- INSTRUCTIONS TO FOLLOW -
Restate the full set of records exactly, without adding or dropping a word.

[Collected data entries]
[Start of section]

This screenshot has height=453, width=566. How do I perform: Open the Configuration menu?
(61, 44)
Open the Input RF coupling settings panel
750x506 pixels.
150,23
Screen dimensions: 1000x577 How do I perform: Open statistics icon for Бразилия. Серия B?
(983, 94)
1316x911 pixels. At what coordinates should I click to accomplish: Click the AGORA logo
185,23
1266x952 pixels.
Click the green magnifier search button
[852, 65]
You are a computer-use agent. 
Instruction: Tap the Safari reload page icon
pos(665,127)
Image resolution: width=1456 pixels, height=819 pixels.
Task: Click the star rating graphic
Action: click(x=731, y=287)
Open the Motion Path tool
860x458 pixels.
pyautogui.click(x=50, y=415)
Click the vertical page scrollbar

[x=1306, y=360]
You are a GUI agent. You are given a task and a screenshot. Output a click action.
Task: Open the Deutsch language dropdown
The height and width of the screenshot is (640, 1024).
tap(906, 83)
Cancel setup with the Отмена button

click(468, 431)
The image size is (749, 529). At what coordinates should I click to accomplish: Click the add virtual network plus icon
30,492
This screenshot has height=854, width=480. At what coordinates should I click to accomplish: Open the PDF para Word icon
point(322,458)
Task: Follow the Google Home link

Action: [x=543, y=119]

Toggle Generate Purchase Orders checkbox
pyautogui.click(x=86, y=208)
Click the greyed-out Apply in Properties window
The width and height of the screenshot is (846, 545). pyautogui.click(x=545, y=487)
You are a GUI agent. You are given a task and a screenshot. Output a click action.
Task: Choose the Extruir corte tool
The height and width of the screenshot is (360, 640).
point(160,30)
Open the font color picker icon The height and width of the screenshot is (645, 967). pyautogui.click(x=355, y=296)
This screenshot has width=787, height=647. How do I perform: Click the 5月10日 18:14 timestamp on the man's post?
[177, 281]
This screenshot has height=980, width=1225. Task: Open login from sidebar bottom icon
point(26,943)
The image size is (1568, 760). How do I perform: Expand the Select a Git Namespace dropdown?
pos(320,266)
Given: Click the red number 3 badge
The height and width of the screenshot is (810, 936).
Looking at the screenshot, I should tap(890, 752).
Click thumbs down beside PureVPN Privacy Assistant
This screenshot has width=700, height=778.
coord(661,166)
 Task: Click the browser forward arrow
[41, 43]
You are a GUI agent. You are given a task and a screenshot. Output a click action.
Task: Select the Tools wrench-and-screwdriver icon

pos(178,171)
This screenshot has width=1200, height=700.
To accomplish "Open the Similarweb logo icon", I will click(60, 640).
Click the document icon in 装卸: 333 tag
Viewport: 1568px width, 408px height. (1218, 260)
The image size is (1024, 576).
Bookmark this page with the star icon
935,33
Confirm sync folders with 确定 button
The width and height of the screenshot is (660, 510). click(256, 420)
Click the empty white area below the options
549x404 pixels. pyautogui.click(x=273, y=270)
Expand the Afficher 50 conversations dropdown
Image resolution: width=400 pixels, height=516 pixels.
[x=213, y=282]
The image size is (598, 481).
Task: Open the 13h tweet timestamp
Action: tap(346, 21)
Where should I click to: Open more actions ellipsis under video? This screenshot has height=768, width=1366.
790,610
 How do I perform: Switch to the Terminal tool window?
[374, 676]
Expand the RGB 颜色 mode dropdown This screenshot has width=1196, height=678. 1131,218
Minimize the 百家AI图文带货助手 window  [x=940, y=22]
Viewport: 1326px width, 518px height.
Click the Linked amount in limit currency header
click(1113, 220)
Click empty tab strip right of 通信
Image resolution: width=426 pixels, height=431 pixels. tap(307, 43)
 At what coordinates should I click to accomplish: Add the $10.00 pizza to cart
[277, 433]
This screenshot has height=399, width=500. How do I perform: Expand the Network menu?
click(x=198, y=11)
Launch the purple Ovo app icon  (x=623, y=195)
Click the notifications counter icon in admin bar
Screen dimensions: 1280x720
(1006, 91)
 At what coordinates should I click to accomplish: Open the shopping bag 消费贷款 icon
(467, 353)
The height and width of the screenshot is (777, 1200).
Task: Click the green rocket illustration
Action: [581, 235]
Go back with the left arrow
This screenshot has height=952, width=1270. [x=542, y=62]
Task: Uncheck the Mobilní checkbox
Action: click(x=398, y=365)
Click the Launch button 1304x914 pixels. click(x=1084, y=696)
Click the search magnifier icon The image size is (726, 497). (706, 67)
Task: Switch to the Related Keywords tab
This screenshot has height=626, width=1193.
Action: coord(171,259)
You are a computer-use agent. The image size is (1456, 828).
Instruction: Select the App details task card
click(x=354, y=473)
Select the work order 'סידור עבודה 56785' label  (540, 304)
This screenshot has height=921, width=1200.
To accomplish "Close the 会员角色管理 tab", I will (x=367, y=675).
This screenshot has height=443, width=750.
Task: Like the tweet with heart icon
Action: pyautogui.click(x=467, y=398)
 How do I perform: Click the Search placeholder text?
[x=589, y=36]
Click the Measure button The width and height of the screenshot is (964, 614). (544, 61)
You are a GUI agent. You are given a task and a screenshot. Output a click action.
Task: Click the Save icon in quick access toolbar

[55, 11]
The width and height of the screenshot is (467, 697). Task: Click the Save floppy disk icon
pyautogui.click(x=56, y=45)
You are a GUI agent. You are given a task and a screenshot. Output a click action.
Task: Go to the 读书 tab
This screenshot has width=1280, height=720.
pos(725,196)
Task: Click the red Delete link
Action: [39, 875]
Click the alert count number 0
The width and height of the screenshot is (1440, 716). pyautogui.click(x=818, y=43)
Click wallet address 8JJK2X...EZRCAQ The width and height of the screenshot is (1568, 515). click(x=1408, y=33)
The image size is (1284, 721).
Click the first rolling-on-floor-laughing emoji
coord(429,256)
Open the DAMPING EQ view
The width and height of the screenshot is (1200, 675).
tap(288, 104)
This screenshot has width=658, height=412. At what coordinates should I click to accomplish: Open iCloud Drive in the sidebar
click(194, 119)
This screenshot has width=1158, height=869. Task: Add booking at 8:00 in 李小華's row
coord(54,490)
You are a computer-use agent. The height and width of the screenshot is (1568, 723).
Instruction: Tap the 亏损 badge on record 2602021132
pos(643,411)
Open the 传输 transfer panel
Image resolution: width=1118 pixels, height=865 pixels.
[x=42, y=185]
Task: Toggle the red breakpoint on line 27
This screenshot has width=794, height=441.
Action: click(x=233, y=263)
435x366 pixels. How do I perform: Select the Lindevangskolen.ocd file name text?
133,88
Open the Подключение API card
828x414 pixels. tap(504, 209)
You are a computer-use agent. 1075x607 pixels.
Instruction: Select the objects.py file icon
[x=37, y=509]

[End of section]

- SOLUTION FOR THIS PROBLEM -
This screenshot has height=453, width=566. How do I perform: Open the Configuration menu?
(61, 44)
Open the Input RF coupling settings panel
750x506 pixels.
150,23
Screen dimensions: 1000x577 How do I perform: Open statistics icon for Бразилия. Серия B?
(983, 94)
1316x911 pixels. At what coordinates should I click to accomplish: Click the AGORA logo
185,23
1266x952 pixels.
Click the green magnifier search button
[852, 65]
You are a computer-use agent. 
Instruction: Tap the Safari reload page icon
pos(665,127)
Image resolution: width=1456 pixels, height=819 pixels.
Task: Click the star rating graphic
Action: click(x=731, y=287)
Open the Motion Path tool
860x458 pixels.
pyautogui.click(x=50, y=415)
Click the vertical page scrollbar

[x=1306, y=360]
You are a GUI agent. You are given a task and a screenshot. Output a click action.
Task: Open the Deutsch language dropdown
The height and width of the screenshot is (640, 1024).
tap(906, 83)
Cancel setup with the Отмена button

click(468, 431)
The image size is (749, 529). At what coordinates should I click to accomplish: Click the add virtual network plus icon
30,492
This screenshot has height=854, width=480. At what coordinates should I click to accomplish: Open the PDF para Word icon
point(322,458)
Task: Follow the Google Home link

Action: [x=543, y=119]

Toggle Generate Purchase Orders checkbox
pyautogui.click(x=86, y=208)
Click the greyed-out Apply in Properties window
The width and height of the screenshot is (846, 545). pyautogui.click(x=545, y=487)
You are a GUI agent. You are given a task and a screenshot. Output a click action.
Task: Choose the Extruir corte tool
The height and width of the screenshot is (360, 640).
point(160,30)
Open the font color picker icon The height and width of the screenshot is (645, 967). pyautogui.click(x=355, y=296)
This screenshot has width=787, height=647. How do I perform: Click the 5月10日 18:14 timestamp on the man's post?
[177, 281]
This screenshot has height=980, width=1225. Task: Open login from sidebar bottom icon
point(26,943)
The image size is (1568, 760). How do I perform: Expand the Select a Git Namespace dropdown?
pos(320,266)
Given: Click the red number 3 badge
The height and width of the screenshot is (810, 936).
Looking at the screenshot, I should tap(890, 752).
Click thumbs down beside PureVPN Privacy Assistant
This screenshot has width=700, height=778.
coord(661,166)
 Task: Click the browser forward arrow
[41, 43]
You are a GUI agent. You are given a task and a screenshot. Output a click action.
Task: Select the Tools wrench-and-screwdriver icon

pos(178,171)
This screenshot has width=1200, height=700.
To accomplish "Open the Similarweb logo icon", I will click(60, 640).
Click the document icon in 装卸: 333 tag
Viewport: 1568px width, 408px height. (1218, 260)
The image size is (1024, 576).
Bookmark this page with the star icon
935,33
Confirm sync folders with 确定 button
The width and height of the screenshot is (660, 510). click(256, 420)
Click the empty white area below the options
549x404 pixels. pyautogui.click(x=273, y=270)
Expand the Afficher 50 conversations dropdown
Image resolution: width=400 pixels, height=516 pixels.
[x=213, y=282]
The image size is (598, 481).
Task: Open the 13h tweet timestamp
Action: tap(346, 21)
Where should I click to: Open more actions ellipsis under video? This screenshot has height=768, width=1366.
790,610
 How do I perform: Switch to the Terminal tool window?
[374, 676]
Expand the RGB 颜色 mode dropdown This screenshot has width=1196, height=678. 1131,218
Minimize the 百家AI图文带货助手 window  [x=940, y=22]
Viewport: 1326px width, 518px height.
Click the Linked amount in limit currency header
click(1113, 220)
Click empty tab strip right of 通信
Image resolution: width=426 pixels, height=431 pixels. tap(307, 43)
 At what coordinates should I click to accomplish: Add the $10.00 pizza to cart
[277, 433]
This screenshot has height=399, width=500. How do I perform: Expand the Network menu?
click(x=198, y=11)
Launch the purple Ovo app icon  (x=623, y=195)
Click the notifications counter icon in admin bar
Screen dimensions: 1280x720
(1006, 91)
 At what coordinates should I click to accomplish: Open the shopping bag 消费贷款 icon
(467, 353)
The height and width of the screenshot is (777, 1200).
Task: Click the green rocket illustration
Action: [581, 235]
Go back with the left arrow
This screenshot has height=952, width=1270. [x=542, y=62]
Task: Uncheck the Mobilní checkbox
Action: click(x=398, y=365)
Click the Launch button 1304x914 pixels. click(x=1084, y=696)
Click the search magnifier icon The image size is (726, 497). (706, 67)
Task: Switch to the Related Keywords tab
This screenshot has height=626, width=1193.
Action: coord(171,259)
You are a computer-use agent. The image size is (1456, 828).
Instruction: Select the App details task card
click(x=354, y=473)
Select the work order 'סידור עבודה 56785' label  (540, 304)
This screenshot has height=921, width=1200.
To accomplish "Close the 会员角色管理 tab", I will (x=367, y=675).
This screenshot has height=443, width=750.
Task: Like the tweet with heart icon
Action: pyautogui.click(x=467, y=398)
 How do I perform: Click the Search placeholder text?
[x=589, y=36]
Click the Measure button The width and height of the screenshot is (964, 614). (544, 61)
You are a GUI agent. You are given a task and a screenshot. Output a click action.
Task: Click the Save icon in quick access toolbar

[55, 11]
The width and height of the screenshot is (467, 697). Task: Click the Save floppy disk icon
pyautogui.click(x=56, y=45)
You are a GUI agent. You are given a task and a screenshot. Output a click action.
Task: Go to the 读书 tab
This screenshot has width=1280, height=720.
pos(725,196)
Task: Click the red Delete link
Action: [39, 875]
Click the alert count number 0
The width and height of the screenshot is (1440, 716). pyautogui.click(x=818, y=43)
Click wallet address 8JJK2X...EZRCAQ The width and height of the screenshot is (1568, 515). click(x=1408, y=33)
The image size is (1284, 721).
Click the first rolling-on-floor-laughing emoji
coord(429,256)
Open the DAMPING EQ view
The width and height of the screenshot is (1200, 675).
tap(288, 104)
This screenshot has width=658, height=412. At what coordinates should I click to accomplish: Open iCloud Drive in the sidebar
click(194, 119)
This screenshot has width=1158, height=869. Task: Add booking at 8:00 in 李小華's row
coord(54,490)
You are a computer-use agent. The height and width of the screenshot is (1568, 723).
Instruction: Tap the 亏损 badge on record 2602021132
pos(643,411)
Open the 传输 transfer panel
Image resolution: width=1118 pixels, height=865 pixels.
[x=42, y=185]
Task: Toggle the red breakpoint on line 27
This screenshot has width=794, height=441.
Action: click(x=233, y=263)
435x366 pixels. How do I perform: Select the Lindevangskolen.ocd file name text?
133,88
Open the Подключение API card
828x414 pixels. tap(504, 209)
You are a computer-use agent. 1075x607 pixels.
Instruction: Select the objects.py file icon
[x=37, y=509]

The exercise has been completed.